In reference to the nematoids of fishes I can say but little. They are excessively abundant; sexually-immature filariæ being found in almost every marine fish that one examines. Even at our dinner and breakfast tables nothing is more common than to observe the little Filaria piscium spirally coiled within the tissues of herrings, haddocks, cod-fish, and whiting. All the sexually-immature nematoids are, as it were, waiting to be passively transferred to their ultimate hosts. These final bearers are usually either fishes, birds, cetacea, or seals. Amongst fresh-water fishes the Cucullanidæ play an important rôle. These parasites closely resemble the strongyloid Sclerostomata, but the absence of a true bursa seems to justify their separation into a distinct family. In most of them the body is truncated in front and much narrowed or drawn out posteriorly. The head is, broad and globular, and furnished with a powerful muscular pharynx. The mouth is seldom round; it is often subterminal, opening by a transverse slit. The tail of the male is recurved, and usually supplied with membranous winged appendages; sometimes there is a pre-anal sucking disk. In the female the tail is simple, and more or less sharply pointed.

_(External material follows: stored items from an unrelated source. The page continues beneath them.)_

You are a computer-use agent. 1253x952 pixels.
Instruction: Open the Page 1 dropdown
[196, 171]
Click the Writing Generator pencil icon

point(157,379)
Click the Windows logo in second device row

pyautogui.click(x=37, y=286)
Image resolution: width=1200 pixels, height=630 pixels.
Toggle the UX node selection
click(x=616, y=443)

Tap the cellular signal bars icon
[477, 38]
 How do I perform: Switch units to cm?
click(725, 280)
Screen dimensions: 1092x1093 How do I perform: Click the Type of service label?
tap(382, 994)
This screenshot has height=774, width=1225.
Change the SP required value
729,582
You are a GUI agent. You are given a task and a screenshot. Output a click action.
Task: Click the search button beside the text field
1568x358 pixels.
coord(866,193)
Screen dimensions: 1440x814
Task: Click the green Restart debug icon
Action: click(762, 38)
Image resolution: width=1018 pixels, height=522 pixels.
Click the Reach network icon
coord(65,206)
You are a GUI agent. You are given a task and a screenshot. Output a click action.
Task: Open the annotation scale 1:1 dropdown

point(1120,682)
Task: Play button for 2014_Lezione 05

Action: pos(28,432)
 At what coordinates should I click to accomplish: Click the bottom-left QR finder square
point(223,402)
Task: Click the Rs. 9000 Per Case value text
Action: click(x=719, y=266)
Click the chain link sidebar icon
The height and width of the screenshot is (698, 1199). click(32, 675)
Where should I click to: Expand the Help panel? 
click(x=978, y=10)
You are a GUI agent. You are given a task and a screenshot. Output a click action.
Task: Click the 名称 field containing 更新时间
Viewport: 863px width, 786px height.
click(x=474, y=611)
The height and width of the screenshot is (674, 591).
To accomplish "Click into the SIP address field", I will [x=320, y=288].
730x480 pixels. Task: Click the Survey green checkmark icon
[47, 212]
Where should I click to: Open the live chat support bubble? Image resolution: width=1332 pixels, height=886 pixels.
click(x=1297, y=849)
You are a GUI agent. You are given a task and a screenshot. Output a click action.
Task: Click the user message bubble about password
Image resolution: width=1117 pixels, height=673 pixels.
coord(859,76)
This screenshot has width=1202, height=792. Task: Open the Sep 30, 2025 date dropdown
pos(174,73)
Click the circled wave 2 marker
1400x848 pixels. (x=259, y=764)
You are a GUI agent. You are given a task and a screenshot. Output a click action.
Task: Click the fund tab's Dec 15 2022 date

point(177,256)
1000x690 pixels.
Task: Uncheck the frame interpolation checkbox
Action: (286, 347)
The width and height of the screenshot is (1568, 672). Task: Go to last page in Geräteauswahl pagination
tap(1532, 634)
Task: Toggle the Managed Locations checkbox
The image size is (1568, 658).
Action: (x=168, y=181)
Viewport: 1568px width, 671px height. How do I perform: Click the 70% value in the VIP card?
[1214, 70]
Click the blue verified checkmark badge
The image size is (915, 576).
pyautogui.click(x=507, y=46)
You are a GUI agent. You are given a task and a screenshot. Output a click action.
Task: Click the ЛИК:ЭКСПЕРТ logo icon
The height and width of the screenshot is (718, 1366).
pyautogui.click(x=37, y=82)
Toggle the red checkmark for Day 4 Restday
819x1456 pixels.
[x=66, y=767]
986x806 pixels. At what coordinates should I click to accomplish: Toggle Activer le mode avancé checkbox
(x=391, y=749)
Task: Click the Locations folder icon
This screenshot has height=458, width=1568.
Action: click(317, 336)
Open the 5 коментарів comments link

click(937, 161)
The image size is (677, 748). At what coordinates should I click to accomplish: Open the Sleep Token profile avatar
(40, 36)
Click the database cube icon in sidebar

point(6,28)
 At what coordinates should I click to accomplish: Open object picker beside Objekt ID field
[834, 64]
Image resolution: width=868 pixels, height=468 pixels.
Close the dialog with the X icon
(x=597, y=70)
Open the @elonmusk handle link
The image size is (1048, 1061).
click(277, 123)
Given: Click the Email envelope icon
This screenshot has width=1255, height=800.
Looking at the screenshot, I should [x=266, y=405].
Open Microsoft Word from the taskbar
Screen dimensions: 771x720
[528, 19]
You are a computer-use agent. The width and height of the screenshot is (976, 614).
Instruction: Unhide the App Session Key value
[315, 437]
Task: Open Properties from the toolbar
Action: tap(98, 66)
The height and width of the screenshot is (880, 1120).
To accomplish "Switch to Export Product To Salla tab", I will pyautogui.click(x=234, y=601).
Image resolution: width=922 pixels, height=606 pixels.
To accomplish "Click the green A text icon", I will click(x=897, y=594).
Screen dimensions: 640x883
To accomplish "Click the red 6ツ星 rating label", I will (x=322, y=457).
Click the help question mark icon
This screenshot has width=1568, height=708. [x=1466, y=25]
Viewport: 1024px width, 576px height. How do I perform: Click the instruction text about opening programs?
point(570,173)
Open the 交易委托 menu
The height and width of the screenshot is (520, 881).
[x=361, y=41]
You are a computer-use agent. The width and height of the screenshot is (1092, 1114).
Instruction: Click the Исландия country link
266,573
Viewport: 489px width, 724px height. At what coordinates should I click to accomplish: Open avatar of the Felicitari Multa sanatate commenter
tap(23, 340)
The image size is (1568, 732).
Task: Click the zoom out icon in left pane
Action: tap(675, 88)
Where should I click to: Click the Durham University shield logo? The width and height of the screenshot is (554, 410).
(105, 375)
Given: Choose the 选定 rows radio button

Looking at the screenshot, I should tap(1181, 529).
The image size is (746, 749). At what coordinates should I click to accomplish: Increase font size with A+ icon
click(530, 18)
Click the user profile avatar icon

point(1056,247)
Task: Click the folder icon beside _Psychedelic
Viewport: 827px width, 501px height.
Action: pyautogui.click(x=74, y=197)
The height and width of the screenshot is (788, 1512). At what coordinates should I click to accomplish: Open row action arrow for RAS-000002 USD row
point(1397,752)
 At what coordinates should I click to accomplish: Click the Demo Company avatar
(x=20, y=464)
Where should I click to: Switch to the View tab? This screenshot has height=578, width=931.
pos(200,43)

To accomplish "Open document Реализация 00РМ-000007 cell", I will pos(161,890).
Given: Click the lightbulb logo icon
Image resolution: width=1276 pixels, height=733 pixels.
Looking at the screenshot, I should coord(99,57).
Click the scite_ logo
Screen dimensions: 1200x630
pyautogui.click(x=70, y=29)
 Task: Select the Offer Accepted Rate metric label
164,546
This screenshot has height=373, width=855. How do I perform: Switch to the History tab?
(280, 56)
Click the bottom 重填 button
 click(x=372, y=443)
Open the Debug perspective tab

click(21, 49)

The facts relating to the development of these parasites are especially interesting as having afforded Leuckart and Fedschenko a clue to what obtains in the guinea-worm (Dracunculus). The Cucullanus of the perch (C. elegans) is a viviparous species. The embryos are supplied with little boring teeth, or styles, which enable them to perforate the bodies of entomostracous crustaceans. Having in a direct manner gained access to the perivisceral cavity of Cyclops, they remain coiled within the intermediate bearer until it has been pursued, captured, and transferred to the stomach of the ultimate or piscine host. Once liberated within the stomach of the fish the young Cucullani soon acquire sexual maturity.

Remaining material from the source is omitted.